How to complete this task -
Return the lines exactly as they stand, from the first of the material through the line containing "Given: Switch to the Motion Study 1 tab".

Records for the task -
########

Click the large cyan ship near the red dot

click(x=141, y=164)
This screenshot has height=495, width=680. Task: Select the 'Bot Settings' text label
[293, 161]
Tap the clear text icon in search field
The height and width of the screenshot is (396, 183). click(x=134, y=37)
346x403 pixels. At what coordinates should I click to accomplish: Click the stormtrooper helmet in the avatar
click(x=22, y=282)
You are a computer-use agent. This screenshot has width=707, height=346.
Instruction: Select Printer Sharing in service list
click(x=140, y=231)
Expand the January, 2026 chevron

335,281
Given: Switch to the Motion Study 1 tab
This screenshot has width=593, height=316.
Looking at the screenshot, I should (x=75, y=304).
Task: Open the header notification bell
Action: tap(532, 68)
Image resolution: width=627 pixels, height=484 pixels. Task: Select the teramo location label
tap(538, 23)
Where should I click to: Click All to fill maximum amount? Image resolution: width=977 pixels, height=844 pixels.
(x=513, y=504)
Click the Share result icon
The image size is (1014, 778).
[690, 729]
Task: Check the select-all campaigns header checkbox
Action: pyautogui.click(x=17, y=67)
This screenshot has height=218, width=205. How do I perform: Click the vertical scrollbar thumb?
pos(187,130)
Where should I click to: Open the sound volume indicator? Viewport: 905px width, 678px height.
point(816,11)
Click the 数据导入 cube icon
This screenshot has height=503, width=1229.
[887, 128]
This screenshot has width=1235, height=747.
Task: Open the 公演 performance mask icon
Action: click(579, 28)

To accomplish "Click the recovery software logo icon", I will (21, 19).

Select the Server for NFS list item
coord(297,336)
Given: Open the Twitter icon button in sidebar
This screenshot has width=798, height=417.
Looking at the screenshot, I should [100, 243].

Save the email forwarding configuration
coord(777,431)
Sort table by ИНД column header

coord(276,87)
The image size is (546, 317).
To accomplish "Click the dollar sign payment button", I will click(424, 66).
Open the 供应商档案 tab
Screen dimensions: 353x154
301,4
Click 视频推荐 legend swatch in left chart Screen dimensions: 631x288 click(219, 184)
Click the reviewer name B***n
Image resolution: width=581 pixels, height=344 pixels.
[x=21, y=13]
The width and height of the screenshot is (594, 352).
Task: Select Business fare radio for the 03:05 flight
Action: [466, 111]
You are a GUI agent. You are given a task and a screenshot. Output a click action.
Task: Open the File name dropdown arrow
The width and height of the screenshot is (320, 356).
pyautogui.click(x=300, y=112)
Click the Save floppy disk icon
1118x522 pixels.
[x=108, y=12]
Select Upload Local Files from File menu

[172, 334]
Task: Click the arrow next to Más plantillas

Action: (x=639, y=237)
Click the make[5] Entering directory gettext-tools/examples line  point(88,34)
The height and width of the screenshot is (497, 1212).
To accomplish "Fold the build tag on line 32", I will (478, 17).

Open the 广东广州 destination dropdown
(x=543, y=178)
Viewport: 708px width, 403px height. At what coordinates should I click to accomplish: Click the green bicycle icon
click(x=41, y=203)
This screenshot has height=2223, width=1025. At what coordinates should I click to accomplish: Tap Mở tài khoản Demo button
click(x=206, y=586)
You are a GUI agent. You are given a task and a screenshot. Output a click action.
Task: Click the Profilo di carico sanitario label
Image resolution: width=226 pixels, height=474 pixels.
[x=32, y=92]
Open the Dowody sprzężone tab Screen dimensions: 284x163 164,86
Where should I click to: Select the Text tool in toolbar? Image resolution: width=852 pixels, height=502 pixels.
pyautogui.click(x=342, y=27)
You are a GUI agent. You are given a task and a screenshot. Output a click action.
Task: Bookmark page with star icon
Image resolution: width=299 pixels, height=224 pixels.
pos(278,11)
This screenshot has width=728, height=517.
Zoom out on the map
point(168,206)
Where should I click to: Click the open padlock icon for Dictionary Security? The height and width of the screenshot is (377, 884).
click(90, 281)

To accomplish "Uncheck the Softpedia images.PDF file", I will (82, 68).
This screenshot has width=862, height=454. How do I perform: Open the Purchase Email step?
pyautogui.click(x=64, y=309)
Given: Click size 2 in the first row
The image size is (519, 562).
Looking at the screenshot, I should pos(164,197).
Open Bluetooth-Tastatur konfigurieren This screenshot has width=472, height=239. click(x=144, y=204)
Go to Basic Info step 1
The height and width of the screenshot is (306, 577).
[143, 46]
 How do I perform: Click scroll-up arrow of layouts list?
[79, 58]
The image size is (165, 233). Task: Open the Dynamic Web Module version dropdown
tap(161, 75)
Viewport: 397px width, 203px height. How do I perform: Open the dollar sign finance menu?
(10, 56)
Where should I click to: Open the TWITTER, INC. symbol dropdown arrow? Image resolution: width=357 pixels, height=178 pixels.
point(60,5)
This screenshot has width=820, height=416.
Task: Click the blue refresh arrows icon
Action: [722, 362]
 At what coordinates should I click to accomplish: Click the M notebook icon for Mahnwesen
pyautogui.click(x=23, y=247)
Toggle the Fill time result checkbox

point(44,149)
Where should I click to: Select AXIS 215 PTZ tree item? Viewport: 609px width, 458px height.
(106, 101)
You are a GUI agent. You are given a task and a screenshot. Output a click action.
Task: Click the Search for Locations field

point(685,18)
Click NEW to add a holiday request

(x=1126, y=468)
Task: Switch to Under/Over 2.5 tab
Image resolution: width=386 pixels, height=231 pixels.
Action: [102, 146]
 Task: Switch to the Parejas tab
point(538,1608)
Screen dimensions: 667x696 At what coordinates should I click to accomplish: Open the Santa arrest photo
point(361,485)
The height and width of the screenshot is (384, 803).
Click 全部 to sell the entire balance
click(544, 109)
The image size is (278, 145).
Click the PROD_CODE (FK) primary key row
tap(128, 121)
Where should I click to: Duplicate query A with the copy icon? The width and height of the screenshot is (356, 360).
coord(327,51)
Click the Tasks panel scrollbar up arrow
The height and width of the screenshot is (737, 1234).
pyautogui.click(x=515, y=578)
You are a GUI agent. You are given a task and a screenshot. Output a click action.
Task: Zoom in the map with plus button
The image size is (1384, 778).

########

Expected answer -
Click the large cyan ship near the red dot

click(x=141, y=164)
This screenshot has height=495, width=680. Task: Select the 'Bot Settings' text label
[293, 161]
Tap the clear text icon in search field
The height and width of the screenshot is (396, 183). click(x=134, y=37)
346x403 pixels. At what coordinates should I click to accomplish: Click the stormtrooper helmet in the avatar
click(x=22, y=282)
You are a computer-use agent. This screenshot has width=707, height=346.
Instruction: Select Printer Sharing in service list
click(x=140, y=231)
Expand the January, 2026 chevron

335,281
Given: Switch to the Motion Study 1 tab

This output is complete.